- _Passage to read_

>>>

The department aims to investigate “Materials and Life” in nature (= Science), to create new materials, to recycle resources, and to develop new properties and functions. With the focus on specialties such as physics, chemistry, biology, environmental science, and materials engineering, students learn existing disciplines through a comprehensive and cross-disciplinary approach. The program provides a specialized education that aims for cross-disciplinary knowledge through the fusion of science and engineering based on examining the fundamentals of materials. This ranges from atomic/macromolecular materials to biological phenomena, with the key themes of Substances and Nanotechnology, Harmonization between the Environment and Life, and Creation of Highly Functional Materials.
Through the Departmental Core Courses and laboratory classes on materials and life, students acquire the ability to contribute to the creation of substances ranging from atoms or molecules to polymers and biomolecules. The laboratory classes feature flexible and step-by-step programs. Students conduct basic experiments in physics, chemistry, and biology (colored in red), then step up to Department Specialized Courses (colored in green), and proceed to graduation research (colored in blue) through Research Trials (practical laboratory experience course).
The aim of the program is for students to acquire “combined intelligence,” which is the integration of physics, chemistry, biology, environmental science, and other disciplines while focusing on a certain area of expertise. The first year, students take General Courses and in the second year, they begin to study materials and life sciences and conduct experiments and exercises in various fields. In the third and fourth years, students study courses from three themes (Group A to C) intersecting the academic disciplines, and classes are chosen from three academic disciplines: Chemistry & Applied Chemistry, Environmental & Life Sciences, and Materials & Molecular Sciences, enabling students to focus on their choice of fields.
as of 2026
* For further information on the courses, please refer to the Syllabus.
Students will learn how to synthesize organic compounds, which is considered useful for developing pharmaceuticals and other products, with heteroatom-derived characteristics, reactivity, and functional properties.
Students learn how to artificially synthesize organic compounds produced in nature with various biological activities and complex structures.
This course introduces soft materials such as liquid crystals, gels, and surfactants, which exhibit intermediate characteristics between solids and liquids, and their unique features in relation to their chemical structures and physical states.

<<<

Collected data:
>>>

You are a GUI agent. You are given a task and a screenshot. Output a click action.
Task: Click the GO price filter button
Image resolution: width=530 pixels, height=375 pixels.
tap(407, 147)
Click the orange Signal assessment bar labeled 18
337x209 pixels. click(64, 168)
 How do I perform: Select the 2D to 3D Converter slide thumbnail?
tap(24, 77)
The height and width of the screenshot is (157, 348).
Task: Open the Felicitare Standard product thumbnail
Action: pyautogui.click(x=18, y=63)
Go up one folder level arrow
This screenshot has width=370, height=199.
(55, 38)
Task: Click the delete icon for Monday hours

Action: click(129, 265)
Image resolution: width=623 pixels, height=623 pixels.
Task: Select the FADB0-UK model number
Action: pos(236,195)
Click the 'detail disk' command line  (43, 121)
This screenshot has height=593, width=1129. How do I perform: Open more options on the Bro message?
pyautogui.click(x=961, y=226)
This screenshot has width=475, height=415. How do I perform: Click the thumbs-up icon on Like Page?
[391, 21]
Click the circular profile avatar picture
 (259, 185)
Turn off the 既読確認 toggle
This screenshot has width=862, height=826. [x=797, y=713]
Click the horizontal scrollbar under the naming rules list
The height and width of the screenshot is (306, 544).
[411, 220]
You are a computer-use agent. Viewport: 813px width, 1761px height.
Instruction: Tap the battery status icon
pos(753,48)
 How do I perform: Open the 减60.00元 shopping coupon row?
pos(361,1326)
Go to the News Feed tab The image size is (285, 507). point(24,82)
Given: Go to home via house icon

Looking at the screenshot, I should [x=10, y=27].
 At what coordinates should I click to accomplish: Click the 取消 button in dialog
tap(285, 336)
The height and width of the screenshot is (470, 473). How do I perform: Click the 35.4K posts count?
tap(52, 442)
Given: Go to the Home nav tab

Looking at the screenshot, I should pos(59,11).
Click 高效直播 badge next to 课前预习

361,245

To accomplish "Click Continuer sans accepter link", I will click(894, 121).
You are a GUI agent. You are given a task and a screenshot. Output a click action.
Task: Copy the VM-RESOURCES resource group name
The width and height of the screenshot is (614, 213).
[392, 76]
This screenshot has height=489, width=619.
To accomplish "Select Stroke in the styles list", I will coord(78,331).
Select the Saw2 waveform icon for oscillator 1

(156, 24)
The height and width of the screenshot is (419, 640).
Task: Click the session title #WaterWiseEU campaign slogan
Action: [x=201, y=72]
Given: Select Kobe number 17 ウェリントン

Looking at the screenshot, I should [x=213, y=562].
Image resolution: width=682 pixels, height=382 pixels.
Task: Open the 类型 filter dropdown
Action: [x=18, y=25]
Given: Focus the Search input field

<<<

- _Complete the following_
1. Could you extract everything in the materials and life program description from "Students learn how" down to "and physical states."?
2. In the materials and life program description:
(a) What color marks graduation research?
(b) What are the three academic disciplines from which third- and fourth-year students choose classes?
(c) Which soft materials does the course on materials between solids and liquids introduce?

- _Answers to the tasks_
1.
Students learn how to artificially synthesize organic compounds produced in nature with various biological activities and complex structures.
This course introduces soft materials such as liquid crystals, gels, and surfactants, which exhibit intermediate characteristics between solids and liquids, and their unique features in relation to their chemical structures and physical states.

2.
(a) Blue.
(b) Chemistry & Applied Chemistry, Environmental & Life Sciences, and Materials & Molecular Sciences.
(c) Liquid crystals, gels, and surfactants.